- **Work to be completed**
Some lines in the listing hold the word "heading". Return each of them.

- **Input data**
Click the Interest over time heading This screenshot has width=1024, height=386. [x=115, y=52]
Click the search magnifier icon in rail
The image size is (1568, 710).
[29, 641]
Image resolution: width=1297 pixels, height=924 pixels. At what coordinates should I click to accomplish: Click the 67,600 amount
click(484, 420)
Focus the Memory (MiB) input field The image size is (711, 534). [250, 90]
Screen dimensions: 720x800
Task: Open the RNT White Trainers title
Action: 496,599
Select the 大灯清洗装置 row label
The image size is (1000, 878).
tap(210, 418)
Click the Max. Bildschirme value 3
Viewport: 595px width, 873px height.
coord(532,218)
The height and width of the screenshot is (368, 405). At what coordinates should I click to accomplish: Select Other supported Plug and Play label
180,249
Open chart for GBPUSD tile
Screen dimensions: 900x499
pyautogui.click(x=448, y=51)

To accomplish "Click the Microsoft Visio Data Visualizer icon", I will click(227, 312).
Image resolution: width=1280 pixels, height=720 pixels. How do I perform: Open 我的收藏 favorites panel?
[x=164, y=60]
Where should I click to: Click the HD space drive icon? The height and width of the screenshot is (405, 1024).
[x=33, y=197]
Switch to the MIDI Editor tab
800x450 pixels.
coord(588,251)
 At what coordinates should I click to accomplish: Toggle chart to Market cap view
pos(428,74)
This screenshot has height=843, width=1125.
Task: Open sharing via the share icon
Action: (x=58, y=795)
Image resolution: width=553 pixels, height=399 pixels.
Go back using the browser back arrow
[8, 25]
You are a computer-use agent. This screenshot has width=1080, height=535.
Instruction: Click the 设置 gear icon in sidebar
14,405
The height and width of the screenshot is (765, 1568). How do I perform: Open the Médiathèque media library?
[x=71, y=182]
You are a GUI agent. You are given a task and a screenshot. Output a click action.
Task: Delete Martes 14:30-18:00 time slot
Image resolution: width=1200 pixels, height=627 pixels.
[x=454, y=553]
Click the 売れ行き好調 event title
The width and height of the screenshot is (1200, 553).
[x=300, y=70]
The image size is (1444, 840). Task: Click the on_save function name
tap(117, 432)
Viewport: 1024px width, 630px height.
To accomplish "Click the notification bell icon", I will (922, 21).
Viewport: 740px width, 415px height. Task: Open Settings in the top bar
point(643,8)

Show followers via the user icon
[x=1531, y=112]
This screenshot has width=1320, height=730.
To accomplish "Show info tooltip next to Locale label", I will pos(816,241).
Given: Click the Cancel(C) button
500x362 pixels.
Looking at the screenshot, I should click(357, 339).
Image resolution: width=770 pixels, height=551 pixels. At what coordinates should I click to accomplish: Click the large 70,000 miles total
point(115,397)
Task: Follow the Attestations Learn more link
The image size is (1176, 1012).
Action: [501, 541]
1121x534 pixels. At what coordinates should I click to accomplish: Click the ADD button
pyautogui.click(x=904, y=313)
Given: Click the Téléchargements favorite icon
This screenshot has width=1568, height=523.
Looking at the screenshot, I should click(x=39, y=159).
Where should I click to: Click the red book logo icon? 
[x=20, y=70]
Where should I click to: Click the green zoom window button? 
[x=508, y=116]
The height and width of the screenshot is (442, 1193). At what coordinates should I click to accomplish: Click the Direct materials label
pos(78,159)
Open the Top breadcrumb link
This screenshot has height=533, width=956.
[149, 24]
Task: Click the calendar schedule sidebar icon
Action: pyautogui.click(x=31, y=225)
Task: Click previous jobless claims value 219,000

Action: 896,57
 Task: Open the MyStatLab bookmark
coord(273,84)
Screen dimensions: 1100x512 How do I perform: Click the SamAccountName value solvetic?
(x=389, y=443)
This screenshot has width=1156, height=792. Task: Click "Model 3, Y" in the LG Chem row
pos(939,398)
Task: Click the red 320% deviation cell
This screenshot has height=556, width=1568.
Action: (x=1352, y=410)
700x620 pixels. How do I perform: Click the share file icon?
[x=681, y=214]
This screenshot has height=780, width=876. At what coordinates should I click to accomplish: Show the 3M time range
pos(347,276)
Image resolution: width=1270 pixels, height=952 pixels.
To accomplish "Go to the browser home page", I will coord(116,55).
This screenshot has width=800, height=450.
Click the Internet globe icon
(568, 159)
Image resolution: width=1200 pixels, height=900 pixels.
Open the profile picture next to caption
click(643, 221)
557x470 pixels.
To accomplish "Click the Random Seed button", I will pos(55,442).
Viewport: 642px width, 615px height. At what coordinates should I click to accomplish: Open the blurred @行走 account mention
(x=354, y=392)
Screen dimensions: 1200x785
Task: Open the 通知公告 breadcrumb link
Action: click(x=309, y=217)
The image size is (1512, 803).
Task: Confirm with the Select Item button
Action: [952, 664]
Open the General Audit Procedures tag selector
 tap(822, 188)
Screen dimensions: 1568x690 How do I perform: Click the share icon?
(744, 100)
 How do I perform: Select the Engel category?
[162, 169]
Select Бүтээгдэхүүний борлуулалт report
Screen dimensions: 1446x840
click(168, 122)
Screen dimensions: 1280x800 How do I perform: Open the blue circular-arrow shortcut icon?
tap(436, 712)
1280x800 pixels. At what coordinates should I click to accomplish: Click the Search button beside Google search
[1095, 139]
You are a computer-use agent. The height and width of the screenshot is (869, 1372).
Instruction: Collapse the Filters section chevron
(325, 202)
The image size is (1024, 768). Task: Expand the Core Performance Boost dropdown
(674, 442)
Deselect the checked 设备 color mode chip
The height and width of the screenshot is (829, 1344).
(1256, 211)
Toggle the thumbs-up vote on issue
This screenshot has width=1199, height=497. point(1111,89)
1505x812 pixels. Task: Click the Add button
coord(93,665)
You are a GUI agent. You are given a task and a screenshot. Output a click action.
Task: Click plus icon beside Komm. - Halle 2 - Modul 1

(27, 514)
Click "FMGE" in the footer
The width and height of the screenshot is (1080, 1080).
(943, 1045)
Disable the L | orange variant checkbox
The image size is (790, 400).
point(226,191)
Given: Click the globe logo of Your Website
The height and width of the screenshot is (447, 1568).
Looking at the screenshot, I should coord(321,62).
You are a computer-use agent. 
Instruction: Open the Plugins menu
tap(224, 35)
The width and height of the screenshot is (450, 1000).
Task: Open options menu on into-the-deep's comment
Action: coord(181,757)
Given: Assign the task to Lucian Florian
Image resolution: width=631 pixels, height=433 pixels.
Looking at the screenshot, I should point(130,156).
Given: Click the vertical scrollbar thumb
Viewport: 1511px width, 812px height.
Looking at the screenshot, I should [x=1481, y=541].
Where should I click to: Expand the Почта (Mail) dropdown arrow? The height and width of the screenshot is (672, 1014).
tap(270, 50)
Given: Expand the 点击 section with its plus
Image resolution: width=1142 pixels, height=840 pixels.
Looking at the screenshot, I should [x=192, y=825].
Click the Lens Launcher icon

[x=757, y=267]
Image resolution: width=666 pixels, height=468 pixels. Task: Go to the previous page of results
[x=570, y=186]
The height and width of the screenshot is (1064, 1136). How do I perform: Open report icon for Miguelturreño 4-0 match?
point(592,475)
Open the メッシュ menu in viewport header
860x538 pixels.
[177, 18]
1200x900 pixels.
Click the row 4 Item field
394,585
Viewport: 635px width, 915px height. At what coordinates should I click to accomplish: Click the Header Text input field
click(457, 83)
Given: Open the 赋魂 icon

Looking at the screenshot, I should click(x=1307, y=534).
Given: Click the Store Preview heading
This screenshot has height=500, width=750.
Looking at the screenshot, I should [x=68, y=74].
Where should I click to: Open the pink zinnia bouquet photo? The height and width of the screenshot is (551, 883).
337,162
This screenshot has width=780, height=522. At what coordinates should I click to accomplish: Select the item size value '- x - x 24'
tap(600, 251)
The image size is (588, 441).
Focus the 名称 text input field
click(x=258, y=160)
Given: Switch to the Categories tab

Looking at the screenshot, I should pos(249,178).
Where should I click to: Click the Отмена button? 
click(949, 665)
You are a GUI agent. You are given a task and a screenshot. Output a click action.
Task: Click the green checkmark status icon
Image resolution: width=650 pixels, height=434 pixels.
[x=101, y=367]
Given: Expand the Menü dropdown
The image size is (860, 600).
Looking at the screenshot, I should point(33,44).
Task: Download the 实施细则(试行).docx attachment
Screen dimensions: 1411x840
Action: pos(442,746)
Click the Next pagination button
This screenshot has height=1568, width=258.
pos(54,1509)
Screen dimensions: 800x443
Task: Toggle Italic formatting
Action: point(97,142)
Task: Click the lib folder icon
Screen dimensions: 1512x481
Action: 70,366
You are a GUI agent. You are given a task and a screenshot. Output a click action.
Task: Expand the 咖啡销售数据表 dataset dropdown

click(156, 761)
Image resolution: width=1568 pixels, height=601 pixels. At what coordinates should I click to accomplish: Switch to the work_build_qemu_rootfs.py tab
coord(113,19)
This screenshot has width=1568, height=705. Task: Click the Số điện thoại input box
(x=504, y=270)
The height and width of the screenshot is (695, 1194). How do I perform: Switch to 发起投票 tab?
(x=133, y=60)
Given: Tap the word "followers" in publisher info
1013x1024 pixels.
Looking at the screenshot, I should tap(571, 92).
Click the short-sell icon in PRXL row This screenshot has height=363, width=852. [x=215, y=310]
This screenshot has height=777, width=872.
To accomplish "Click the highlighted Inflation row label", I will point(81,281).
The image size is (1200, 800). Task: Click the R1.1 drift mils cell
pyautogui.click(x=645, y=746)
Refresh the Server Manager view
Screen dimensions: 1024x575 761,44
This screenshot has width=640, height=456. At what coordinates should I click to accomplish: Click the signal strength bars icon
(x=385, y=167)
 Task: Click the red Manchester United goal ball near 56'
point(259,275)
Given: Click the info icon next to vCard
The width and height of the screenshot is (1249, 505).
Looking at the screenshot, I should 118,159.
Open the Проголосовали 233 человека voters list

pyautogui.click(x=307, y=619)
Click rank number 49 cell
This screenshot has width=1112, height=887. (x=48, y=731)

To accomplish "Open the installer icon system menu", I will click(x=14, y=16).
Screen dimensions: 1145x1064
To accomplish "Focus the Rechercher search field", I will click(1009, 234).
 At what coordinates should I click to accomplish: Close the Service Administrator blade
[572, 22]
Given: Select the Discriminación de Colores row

- **Answer to the problem**
Click the Interest over time heading This screenshot has width=1024, height=386. [x=115, y=52]
Given: Click the Store Preview heading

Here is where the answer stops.